* Begin EXCERPTED PASSAGE *

In this embodiment, a direct sound signal Pdir(k, n) and a diffuse sound signal Pdiff(k, n) is determined in Block (110) per time index n and frequency index k from the two or more available microphone signals P1 . . . M(k, n). For this purpose, Block (110) usually exploits the sound direction information which was determined in Block (102). In the following, different examples of Block (110) are explained which describe how to determine Pdir(k, n) and Pdiff(k, n).
In a first example of Block (110), a reference microphone signal denoted by Pref(k, n) is determined from the multiple microphone signals P1 . . . M(k, n) based on the sound direction information provided by Block (102). The reference microphone signal Pref(k, n) may be determined by selecting the microphone signal which is closest to the estimated sound direction for the considered time and frequency. This selection process to determine the reference microphone signal Pref(k, n) was explained in Embodiment 2. After determining Pref(k, n), a direct sound signal Pdir(k, n) and a diffuse sound signal Pdiff(k, n) can be calculated for example by applying single-channel filters Wdir(k, n) and Wdiff(k, n), respectively, to the reference microphone signal Pref(k, n). This approach and the computation of the corresponding single-channel filters was explained in Embodiment 3.
In a second example of Block (110), we determine a reference microphone signal Pref(k, n) as in the previous example and compute Pdir(k, n) by applying a single-channel filter Wdir(k, n) to Pref(k, n). To determine the diffuse signal, however, we select a second reference signal Pref,lm(k, n) and apply a single-channel filter Wdiff(k, n) to the second reference signal Pref,lm(k, n), i.e.,
Pdiff(k,n)=Wdiff(k,n)Pref,lm(k,n).
The filter Wdiff(k, n) can be computed as explained for example in Embodiment 3. The second reference signal Pref,lm(k, n) corresponds to one of the available microphone signals P1 . . . M(k, n). However, for different orders l and modes m we may use different microphone signals as second reference signal. For example, for level l=1 and mode m=−1, we may use the first microphone signal as second reference signal, i.e., Pref,1−1(k, n)=P1(k, n). For level l=1 and mode m=0, we may use the second microphone signal, i.e., Pref,10(k, n)=P2(k, n). For level l=1 and mode m=1, we may use the third microphone signal, i.e., Pref,11(k, n)=P3(k, n). The available microphone signals P1 . . . M(k, n) can be assigned for example randomly to the second reference signal Pref,lm(k, n) for the different orders and modes. This is a reasonable approach in practice since for diffuse or ambient recording situations, all microphone signals usually contain similar sound power. Selecting different second reference microphone signals for different orders and modes has the advantage that the resulting diffuse sound signals are often (at least partially) mutually uncorrelated for the different orders and modes.

* End EXCERPTED PASSAGE *
* Begin MATERIAL PROVIDED *

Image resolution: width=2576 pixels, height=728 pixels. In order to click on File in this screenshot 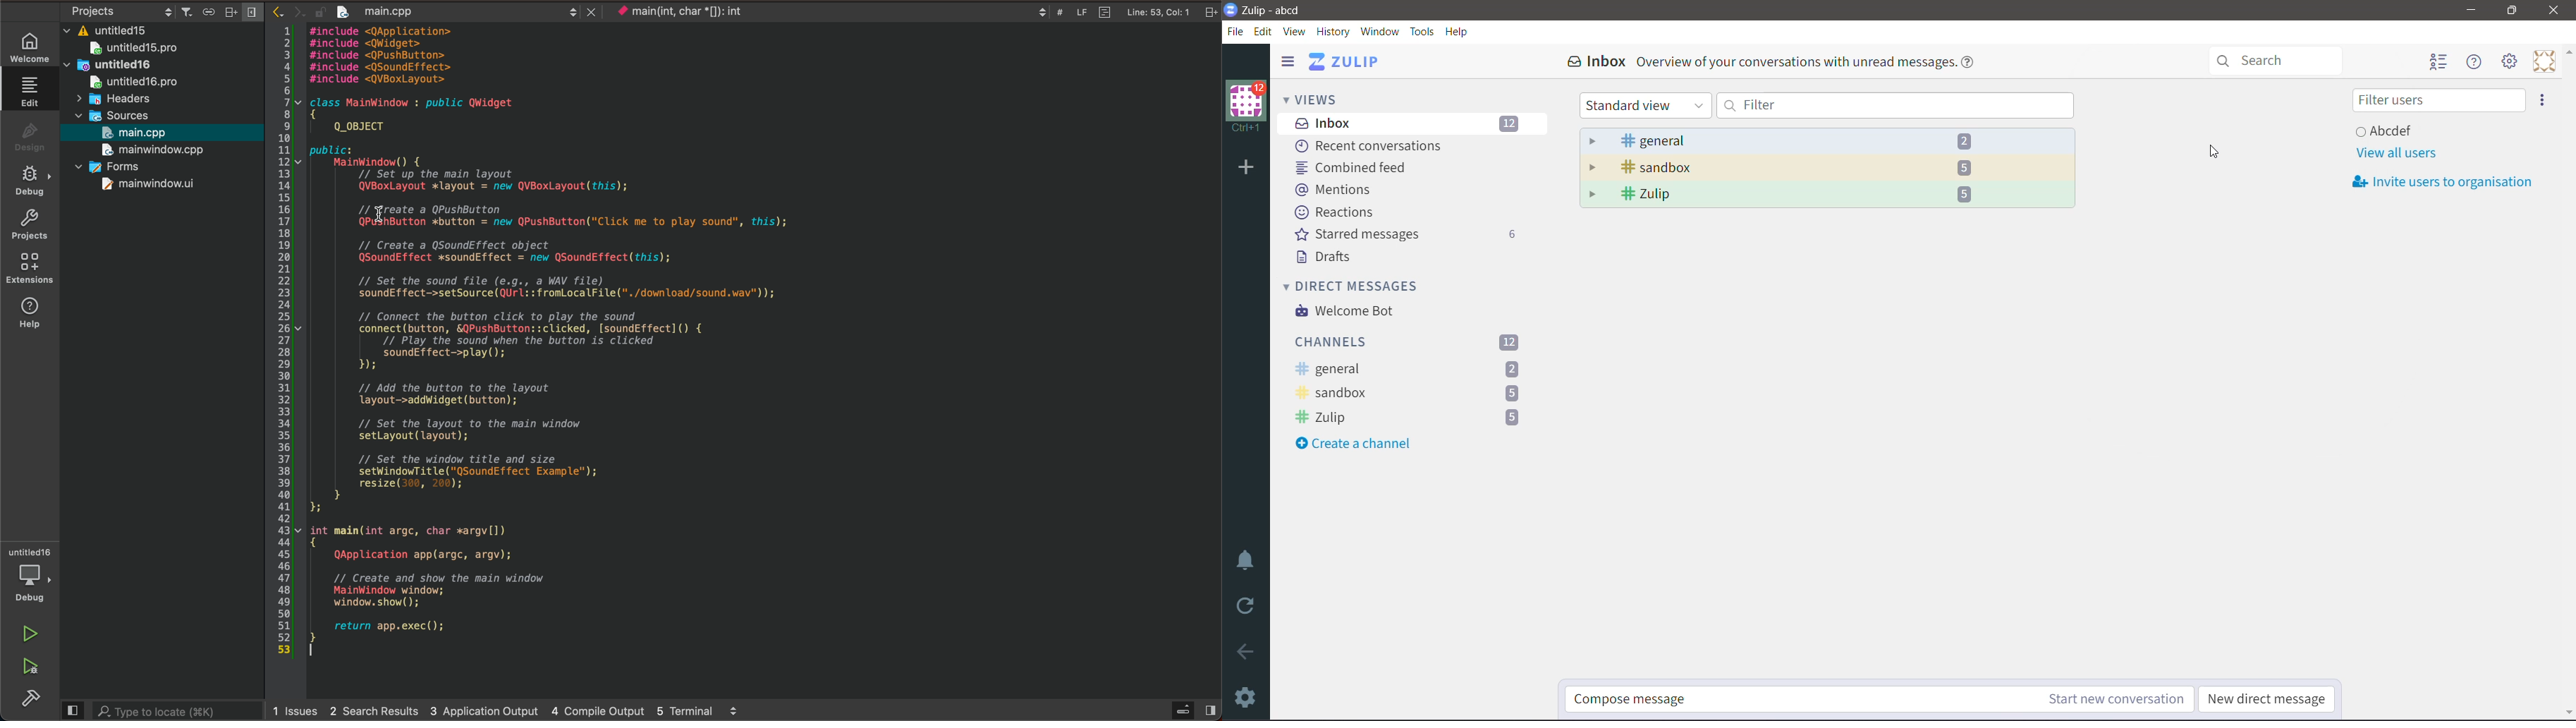, I will do `click(1236, 30)`.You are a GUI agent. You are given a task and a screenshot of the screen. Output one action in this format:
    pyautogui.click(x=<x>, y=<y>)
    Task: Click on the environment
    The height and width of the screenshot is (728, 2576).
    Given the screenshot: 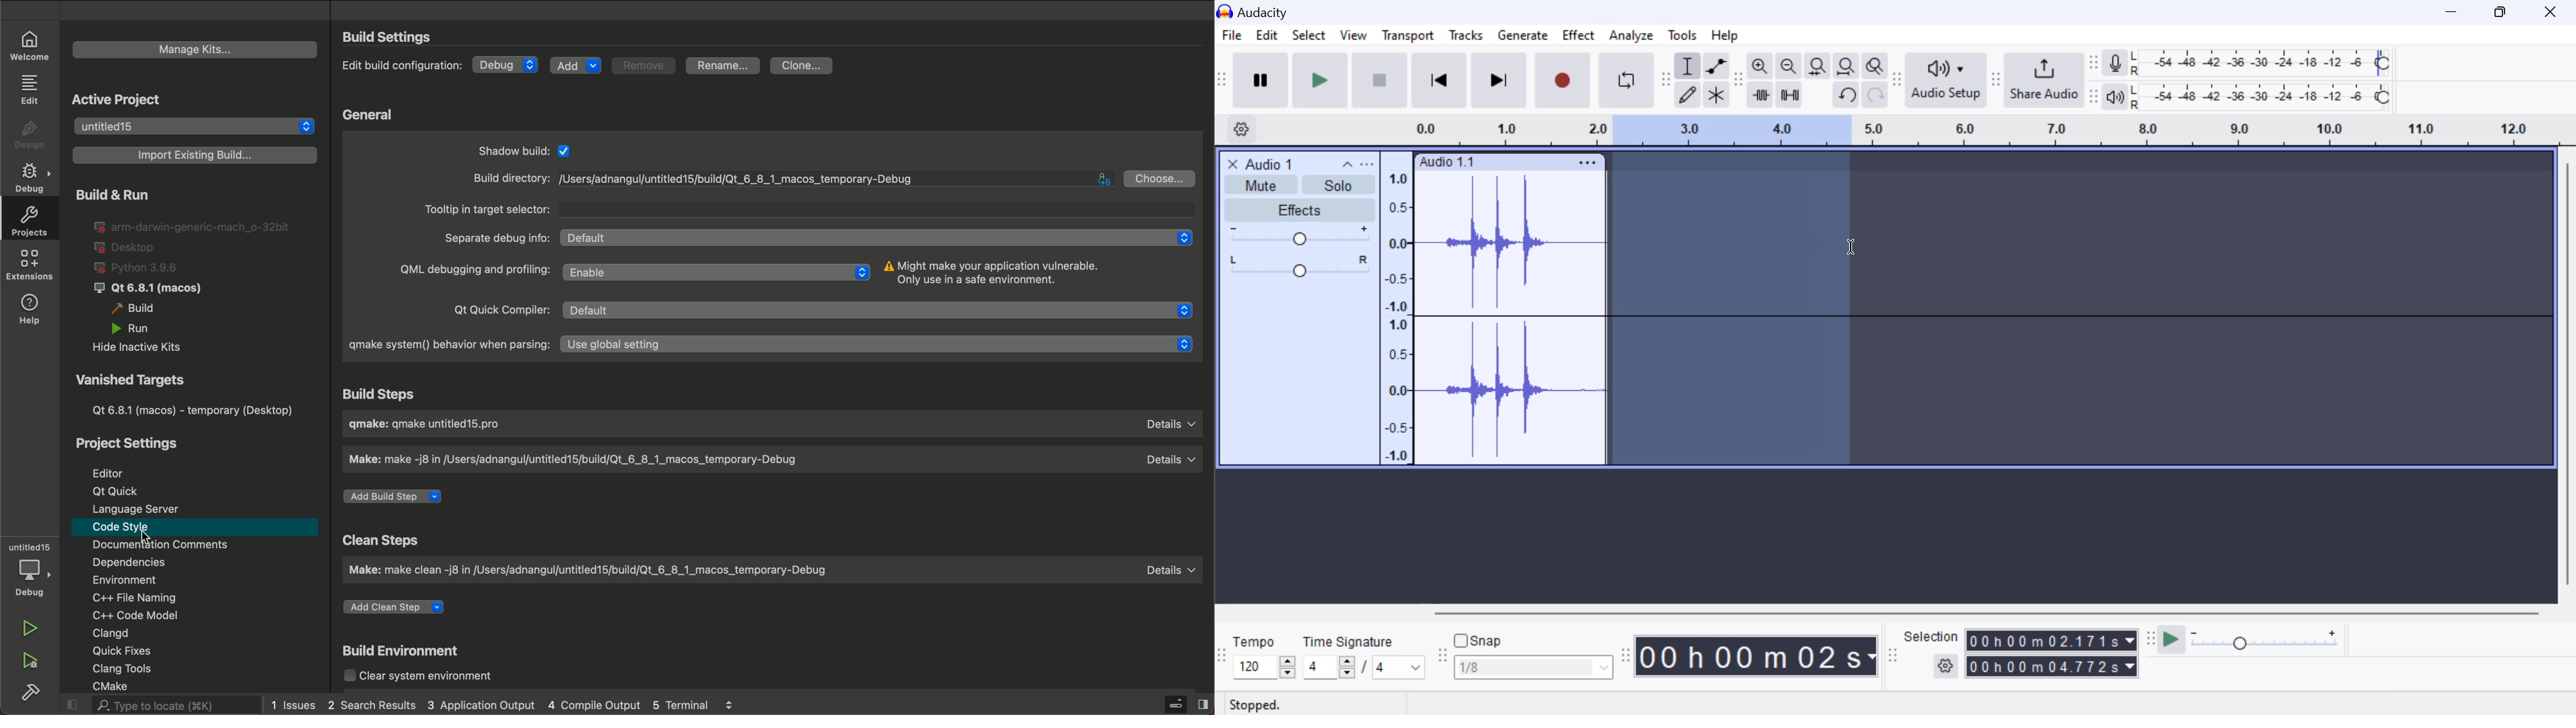 What is the action you would take?
    pyautogui.click(x=147, y=579)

* End MATERIAL PROVIDED *

REQUIRED TASK A: Translate this sentence from the passage on direct and diffuse sound signals into Spanish: "This is a reasonable approach in practice since for diffuse or ambient recording situations, all microphone signals usually contain similar sound power."
REQUIRED TASK B: In the passage on direct and diffuse sound signals, which microphone signal may serve as the second reference signal for level l=1 and mode m=0?
REQUIRED TASK C: Extend the passage on direct and diffuse sound signals, picking up after its final sentence.

TASK OUTPUT A: Este es un enfoque razonable en la práctica, ya que en situaciones de grabación difusas o ambientales todas las señales de micrófono suelen contener una potencia sonora similar.

TASK OUTPUT B: The second microphone signal, P2(k, n).

TASK OUTPUT C:
In a third example of Block (110), the direct sound signal Pdir(k, n) is determined by applying a multi-channel filter denoted by wdir(n) to the multiple microphone signals P1 . . . M(k, n), i.e.,
Pdir(k,n)=wdir(n)p(k,n),
where the multi-channel filter wdir(n) depends on the estimated sound direction and the vector p(k, n)=[P1(k, n), . . . , PM(k, n)]T contains the multiple microphone signals. There exist many different optimal multi-channel filters wdir(n) in literature which can be used to compute Pdir(k, n) from sound direction information, for example the filters derived in [InformedSF]. Similarly, the diffuse sound signal Pdiff(k, n) is determined by applying a multi-channel filter denoted by wdiff(n) to the multiple microphone signals P1 . . . M(k, n), i.e.,
Pdiff(k,n)=wdiffH(n)p(k,n),
where the multi-channel filter wdiff(n) depends on the estimated sound direction. There exist many different optimal multi-channel filters wdiff(n) in literature which can be used to compute Pdiff(k, n), for example the filter which was derived in [DiffuseBF].
In a fourth example of Block (110), we determine Pdir(k, n) and Pdiff(k, n) as in the previous example by applying multi-channel filters wdir(n) and wdiff(n), respectively, to the microphone signals p(k, n). However, we use different filters wdiff(n) for different orders l and modes m such that the resulting diffuse sound signals Pdiff(k, n) for the different orders l and modes m are mutually uncorrelated. These different filters wdiff(n) which minimize the correlation between the output signals can be computed for example as explained in [CovRender].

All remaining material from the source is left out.